### OBJECTIVE A
List every attribute named under "Attributes:" in the SCAD regression documentation below.

### GIVEN PASSAGE

[Start]

When set to True, reuse the solution of the previous call to fit as initialization, otherwise, just erase the previous solution. See the Glossary.

positive: bool, default=False

When set to True, forces the coefficients to be positive.

random_state: int, RandomState instance, default=None

The seed of the pseudo random number generator that selects a random feature to update. Used when selection == ‘random’. Pass an int for reproducible output across multiple function calls. See Glossary.

selection: {‘cyclic’, ‘random’}, default=’cyclic’

If set to ‘random’, a random coefficient is updated every iteration rather than looping over features sequentially by default. This (setting to ‘random’) often leads to significantly faster convergence especially when tol is higher than 1e-4.

Examples

>>> from nl_causal import sparse_reg
>>> clf = sparse_reg.SCAD(alpha=0.1)
>>> clf.fit([[0,0], [1, 1], [2, 2]], [0, 1, 2])
>>> print(clf.coef_)
[0.99999998 0.              ]
>>> print(clf.intercept_)
1.7881393254981504e-08
Attributes:
coef_: ndarray of shape (n_features,) or (n_targets, n_features)

Parameter vector (w in the cost function formula).

dual_gap_: float or ndarray of shape (n_targets,)

Given param alpha, the dual gaps at the end of the optimization, same shape as each observation of y.

sparse_coef_: sparse matrix of shape (n_features, 1) or (n_targets, n_features)

Readonly property derived from coef_.

intercept_: float or ndarray of shape (n_targets,)

Independent term in decision function.

n_iter_: int or list of int

Number of iterations run by the coordinate descent solver to reach the specified tolerance.

fit(X, y, sample_weight=None)

Fit linear model.

Parameters:
X: {array-like, sparse matrix} of shape (n_samples, n_features)

Training data

y: array-like of shape (n_samples,) or (n_samples, n_targets)

Target values. Will be cast to X’s dtype if necessary

sample_weight: array-like of shape (n_samples,), default=None

Individual weights for each sample

Returns:
self: returns an instance of self.
grad_SCAD_(a=3.7)

[End]

### MATERIAL FOR THIS EXERCISE
[Start]

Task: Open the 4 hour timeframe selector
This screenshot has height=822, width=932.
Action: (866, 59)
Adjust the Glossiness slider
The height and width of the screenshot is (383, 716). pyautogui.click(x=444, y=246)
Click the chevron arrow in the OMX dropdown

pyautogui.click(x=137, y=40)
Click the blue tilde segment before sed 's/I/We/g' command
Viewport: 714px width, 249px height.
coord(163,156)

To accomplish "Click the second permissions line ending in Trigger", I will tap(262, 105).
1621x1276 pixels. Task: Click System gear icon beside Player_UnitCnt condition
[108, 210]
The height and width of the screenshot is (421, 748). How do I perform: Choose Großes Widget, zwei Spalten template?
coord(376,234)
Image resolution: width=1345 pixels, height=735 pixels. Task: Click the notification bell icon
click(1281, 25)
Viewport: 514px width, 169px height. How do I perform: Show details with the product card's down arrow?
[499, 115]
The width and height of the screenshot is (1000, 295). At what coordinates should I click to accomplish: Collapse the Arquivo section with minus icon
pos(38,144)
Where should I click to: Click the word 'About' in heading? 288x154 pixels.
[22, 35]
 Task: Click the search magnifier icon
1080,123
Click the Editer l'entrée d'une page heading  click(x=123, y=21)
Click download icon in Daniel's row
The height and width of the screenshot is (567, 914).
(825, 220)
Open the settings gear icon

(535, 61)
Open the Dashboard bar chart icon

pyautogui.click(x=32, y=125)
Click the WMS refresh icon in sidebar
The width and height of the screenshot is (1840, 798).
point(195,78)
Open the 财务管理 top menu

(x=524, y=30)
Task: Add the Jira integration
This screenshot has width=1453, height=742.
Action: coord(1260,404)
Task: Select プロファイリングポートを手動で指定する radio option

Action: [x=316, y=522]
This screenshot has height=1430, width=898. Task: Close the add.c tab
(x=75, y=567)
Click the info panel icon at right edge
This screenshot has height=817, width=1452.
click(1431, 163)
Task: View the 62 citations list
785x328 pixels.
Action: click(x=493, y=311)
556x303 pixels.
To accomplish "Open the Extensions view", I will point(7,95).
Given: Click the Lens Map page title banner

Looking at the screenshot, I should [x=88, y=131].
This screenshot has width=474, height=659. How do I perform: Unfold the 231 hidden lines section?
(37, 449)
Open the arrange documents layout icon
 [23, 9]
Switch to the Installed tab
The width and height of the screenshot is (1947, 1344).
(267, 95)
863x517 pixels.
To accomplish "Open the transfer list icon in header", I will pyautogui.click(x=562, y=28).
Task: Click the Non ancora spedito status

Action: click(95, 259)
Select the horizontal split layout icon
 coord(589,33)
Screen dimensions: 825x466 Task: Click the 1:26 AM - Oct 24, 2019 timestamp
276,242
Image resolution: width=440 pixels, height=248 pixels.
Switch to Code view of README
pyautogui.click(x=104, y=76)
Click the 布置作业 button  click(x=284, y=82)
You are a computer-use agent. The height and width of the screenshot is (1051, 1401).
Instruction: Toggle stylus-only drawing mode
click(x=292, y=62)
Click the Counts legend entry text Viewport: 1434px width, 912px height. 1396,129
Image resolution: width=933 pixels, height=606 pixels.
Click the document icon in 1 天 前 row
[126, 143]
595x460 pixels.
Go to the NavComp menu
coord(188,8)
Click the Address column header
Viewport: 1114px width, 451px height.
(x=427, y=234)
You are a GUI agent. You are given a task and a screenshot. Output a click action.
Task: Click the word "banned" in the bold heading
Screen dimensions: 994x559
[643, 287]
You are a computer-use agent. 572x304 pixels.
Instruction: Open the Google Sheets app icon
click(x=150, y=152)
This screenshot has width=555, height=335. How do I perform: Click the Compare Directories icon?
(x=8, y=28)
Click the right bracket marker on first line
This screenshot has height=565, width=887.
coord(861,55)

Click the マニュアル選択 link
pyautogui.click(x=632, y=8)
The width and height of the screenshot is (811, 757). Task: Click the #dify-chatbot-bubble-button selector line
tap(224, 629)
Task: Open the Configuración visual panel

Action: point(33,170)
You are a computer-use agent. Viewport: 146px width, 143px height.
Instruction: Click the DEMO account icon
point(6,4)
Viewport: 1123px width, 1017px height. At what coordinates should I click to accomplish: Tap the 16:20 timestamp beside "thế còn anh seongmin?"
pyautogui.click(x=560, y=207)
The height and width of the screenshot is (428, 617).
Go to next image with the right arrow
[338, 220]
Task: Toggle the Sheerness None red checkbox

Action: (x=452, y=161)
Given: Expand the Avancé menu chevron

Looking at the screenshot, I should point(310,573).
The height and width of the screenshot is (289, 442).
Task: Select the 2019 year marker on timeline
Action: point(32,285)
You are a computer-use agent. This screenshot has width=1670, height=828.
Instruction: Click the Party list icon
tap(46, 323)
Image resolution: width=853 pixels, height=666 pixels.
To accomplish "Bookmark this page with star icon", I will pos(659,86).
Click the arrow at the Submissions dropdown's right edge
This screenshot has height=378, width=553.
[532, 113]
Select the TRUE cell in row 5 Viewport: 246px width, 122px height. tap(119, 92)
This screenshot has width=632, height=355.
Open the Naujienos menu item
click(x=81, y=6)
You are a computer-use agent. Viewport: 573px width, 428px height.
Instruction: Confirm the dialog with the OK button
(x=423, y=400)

[End]

### OBJECTIVE B
Return each line of the records above that contains the string "point".

### WRITTEN REPLY A
coef_
dual_gap_
sparse_coef_
intercept_
n_iter_

### WRITTEN REPLY B
point(195,78)
To accomplish "Open the Extensions view", I will point(7,95).
Action: point(33,170)
point(6,4)
Looking at the screenshot, I should point(310,573).
Action: point(32,285)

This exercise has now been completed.